- _EXERCISE INSTRUCTIONS_
Turn the lines from the one containing "Task: Open the Music" through the one containing "Looking at the screenshot, I should (x=503, y=344)." into a Markdown table with a No. column for the row number and a Line column for the line, skipping any blank lines.
--- begin LISTED RECORDS ---
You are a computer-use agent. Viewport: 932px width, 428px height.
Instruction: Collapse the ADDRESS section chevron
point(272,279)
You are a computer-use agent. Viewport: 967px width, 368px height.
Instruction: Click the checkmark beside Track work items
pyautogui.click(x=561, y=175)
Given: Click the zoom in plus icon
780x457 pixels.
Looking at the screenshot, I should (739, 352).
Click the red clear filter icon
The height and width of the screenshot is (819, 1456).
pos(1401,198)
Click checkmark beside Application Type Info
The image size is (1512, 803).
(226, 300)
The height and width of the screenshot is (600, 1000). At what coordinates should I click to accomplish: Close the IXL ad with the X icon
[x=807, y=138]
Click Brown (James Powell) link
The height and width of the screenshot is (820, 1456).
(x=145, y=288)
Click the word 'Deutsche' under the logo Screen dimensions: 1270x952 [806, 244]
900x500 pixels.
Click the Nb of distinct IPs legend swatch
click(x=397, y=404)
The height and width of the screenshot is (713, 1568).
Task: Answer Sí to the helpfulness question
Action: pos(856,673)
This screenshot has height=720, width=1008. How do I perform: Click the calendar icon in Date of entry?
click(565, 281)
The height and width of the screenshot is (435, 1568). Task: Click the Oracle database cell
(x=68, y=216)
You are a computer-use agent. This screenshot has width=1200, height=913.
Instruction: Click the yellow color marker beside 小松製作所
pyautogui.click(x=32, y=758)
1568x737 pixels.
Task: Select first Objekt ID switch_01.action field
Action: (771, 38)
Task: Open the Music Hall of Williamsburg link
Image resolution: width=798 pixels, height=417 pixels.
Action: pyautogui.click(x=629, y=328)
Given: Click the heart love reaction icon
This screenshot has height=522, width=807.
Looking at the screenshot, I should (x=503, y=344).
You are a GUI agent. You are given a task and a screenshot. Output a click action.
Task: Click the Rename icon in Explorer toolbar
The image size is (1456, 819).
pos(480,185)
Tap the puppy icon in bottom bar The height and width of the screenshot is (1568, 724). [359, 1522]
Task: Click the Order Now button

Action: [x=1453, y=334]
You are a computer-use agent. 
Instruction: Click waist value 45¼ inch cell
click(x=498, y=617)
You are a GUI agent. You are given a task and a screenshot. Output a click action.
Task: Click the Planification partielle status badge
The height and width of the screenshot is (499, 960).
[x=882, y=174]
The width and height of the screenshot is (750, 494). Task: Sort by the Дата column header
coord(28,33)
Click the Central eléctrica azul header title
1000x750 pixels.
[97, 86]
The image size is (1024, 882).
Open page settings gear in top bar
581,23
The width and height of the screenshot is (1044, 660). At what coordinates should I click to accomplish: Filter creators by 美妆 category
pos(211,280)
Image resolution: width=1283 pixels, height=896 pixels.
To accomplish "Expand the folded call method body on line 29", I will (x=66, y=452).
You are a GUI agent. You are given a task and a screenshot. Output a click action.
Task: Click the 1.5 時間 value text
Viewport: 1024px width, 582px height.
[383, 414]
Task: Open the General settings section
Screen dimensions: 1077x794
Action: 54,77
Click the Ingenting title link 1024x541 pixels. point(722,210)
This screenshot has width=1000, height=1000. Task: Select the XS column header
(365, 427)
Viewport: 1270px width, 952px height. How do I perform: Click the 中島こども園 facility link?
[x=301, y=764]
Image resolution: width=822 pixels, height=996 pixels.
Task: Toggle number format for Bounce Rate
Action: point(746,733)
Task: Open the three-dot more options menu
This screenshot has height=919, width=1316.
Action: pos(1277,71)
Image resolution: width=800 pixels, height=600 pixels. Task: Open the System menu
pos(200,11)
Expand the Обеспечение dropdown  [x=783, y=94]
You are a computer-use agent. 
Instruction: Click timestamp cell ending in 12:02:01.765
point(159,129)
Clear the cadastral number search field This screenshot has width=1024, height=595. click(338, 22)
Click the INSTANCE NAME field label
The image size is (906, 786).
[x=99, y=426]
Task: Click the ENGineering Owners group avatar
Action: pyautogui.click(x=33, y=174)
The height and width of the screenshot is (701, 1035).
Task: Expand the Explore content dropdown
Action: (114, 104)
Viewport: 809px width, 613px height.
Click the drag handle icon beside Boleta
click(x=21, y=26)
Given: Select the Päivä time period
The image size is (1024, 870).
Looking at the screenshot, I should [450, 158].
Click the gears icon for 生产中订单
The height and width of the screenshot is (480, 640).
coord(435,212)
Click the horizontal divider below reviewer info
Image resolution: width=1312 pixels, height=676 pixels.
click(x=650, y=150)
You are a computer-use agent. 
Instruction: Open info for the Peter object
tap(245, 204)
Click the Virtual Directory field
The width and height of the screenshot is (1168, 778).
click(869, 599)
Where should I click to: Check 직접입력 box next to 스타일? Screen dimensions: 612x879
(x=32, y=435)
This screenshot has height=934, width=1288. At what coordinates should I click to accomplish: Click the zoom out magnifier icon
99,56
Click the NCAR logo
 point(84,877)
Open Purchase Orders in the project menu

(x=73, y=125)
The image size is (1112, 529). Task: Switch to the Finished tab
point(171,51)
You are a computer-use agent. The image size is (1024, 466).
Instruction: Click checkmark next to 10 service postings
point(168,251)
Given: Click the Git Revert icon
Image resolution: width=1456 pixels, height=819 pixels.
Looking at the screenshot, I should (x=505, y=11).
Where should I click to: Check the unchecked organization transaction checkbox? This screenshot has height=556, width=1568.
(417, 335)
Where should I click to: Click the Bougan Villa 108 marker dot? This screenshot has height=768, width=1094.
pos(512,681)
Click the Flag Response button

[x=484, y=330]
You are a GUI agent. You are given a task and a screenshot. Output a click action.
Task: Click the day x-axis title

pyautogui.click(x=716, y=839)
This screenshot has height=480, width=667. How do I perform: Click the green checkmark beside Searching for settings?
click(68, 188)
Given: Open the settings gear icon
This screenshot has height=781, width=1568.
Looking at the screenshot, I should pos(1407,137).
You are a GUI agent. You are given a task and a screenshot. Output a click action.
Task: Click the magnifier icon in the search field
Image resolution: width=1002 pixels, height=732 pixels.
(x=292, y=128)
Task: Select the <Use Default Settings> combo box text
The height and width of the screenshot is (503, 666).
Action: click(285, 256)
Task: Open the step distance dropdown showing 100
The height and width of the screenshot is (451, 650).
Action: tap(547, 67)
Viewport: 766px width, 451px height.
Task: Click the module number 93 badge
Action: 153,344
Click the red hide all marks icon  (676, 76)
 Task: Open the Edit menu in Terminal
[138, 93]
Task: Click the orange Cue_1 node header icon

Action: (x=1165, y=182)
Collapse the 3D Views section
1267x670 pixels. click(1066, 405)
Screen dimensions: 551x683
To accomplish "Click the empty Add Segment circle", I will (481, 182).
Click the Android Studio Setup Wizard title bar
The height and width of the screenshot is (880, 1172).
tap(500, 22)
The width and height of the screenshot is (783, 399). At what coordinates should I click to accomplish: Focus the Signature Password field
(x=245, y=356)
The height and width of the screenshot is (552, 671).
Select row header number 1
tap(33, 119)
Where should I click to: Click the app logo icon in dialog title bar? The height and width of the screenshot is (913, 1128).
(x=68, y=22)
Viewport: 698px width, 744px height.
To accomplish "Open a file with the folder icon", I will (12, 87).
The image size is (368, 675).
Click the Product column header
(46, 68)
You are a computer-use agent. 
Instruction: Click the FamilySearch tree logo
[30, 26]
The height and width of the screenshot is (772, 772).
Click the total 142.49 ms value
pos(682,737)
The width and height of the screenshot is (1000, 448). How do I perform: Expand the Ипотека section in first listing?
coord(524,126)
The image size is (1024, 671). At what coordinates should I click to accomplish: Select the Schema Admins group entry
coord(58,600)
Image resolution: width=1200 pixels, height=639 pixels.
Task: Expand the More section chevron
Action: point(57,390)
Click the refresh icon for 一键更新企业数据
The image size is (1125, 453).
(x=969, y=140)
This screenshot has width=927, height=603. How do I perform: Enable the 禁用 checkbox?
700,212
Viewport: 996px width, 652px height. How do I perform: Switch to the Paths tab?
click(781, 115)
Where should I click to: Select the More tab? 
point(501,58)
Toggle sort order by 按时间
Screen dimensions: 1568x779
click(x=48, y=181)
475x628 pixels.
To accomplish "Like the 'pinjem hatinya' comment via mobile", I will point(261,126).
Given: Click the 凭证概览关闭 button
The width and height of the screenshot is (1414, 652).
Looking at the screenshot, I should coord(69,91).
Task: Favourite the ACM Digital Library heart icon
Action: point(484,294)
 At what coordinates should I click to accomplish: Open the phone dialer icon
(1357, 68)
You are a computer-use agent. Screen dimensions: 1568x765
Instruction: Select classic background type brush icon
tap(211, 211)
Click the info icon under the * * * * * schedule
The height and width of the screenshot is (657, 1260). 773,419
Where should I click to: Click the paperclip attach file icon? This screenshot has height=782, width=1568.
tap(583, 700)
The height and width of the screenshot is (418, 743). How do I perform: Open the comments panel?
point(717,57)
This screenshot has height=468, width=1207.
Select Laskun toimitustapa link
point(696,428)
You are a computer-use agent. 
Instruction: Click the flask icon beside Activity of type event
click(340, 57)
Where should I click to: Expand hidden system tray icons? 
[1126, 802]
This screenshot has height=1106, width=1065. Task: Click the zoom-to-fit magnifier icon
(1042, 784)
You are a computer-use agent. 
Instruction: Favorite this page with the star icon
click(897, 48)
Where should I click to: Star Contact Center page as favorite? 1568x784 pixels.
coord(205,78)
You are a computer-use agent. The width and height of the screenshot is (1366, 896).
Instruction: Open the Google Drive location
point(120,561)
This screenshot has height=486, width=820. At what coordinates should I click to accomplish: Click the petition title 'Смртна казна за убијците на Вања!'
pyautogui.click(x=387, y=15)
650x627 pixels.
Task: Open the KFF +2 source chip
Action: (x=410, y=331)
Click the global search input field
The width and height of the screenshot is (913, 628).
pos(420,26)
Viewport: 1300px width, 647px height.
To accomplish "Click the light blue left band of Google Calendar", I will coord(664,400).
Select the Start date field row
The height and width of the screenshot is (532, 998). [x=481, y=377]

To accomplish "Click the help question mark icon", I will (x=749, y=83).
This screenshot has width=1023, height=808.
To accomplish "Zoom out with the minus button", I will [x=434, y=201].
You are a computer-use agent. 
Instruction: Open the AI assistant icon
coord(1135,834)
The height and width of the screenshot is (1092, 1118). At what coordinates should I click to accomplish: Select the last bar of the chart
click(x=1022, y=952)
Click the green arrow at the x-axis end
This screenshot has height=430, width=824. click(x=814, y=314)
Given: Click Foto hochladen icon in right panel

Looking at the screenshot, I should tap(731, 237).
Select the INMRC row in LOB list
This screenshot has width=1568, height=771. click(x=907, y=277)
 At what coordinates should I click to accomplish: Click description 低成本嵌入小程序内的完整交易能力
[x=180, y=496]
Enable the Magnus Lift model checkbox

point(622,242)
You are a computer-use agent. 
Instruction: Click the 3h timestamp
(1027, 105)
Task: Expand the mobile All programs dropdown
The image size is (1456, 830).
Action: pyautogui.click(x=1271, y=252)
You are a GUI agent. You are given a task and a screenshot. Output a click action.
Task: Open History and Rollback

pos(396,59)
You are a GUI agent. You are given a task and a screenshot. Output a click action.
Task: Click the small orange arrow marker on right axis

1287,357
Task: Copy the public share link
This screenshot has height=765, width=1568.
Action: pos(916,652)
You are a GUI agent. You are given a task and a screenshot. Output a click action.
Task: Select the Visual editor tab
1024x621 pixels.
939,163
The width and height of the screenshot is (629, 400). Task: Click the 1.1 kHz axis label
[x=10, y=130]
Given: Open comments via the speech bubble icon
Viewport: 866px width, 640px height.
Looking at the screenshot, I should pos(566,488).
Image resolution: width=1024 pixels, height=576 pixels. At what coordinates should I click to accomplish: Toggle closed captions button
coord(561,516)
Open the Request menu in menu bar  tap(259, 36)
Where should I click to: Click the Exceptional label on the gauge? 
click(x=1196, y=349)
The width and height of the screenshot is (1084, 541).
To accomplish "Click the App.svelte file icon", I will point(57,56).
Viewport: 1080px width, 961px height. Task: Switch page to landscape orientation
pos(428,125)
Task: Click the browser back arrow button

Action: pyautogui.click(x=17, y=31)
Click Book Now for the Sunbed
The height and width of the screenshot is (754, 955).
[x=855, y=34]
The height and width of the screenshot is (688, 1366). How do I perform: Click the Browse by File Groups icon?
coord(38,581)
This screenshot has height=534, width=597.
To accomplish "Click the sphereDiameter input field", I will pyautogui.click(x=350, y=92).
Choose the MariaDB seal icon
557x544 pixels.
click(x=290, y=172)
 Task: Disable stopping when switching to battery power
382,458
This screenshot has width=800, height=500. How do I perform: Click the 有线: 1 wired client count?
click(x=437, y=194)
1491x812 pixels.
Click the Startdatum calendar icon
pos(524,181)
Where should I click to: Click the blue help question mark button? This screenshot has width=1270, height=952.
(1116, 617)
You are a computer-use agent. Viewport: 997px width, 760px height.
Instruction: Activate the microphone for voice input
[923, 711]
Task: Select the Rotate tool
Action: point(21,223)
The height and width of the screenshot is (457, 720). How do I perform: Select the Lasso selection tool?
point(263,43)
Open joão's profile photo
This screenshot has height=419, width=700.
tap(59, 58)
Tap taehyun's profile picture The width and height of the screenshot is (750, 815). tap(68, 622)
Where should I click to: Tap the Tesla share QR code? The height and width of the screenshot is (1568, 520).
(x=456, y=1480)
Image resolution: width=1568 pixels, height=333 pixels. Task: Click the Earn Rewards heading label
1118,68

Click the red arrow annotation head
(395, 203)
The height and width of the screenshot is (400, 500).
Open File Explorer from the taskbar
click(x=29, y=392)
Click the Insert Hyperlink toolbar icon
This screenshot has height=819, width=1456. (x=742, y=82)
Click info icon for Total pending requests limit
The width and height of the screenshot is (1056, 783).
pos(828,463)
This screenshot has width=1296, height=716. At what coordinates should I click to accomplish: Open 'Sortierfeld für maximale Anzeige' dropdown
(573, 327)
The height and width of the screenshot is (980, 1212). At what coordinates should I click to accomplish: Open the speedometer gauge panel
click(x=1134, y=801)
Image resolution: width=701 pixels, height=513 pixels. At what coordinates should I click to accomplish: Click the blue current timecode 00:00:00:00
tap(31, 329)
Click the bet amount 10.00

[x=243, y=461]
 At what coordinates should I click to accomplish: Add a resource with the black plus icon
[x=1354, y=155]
--- end LISTED RECORDS ---
- _RESPONSE TO THIS TASK_
| No. | Line |
|---|---|
| 1 | Task: Open the Music Hall of Williamsburg link |
| 2 | Image resolution: width=798 pixels, height=417 pixels. |
| 3 | Action: pyautogui.click(x=629, y=328) |
| 4 | Given: Click the heart love reaction icon |
| 5 | This screenshot has height=522, width=807. |
| 6 | Looking at the screenshot, I should (x=503, y=344). |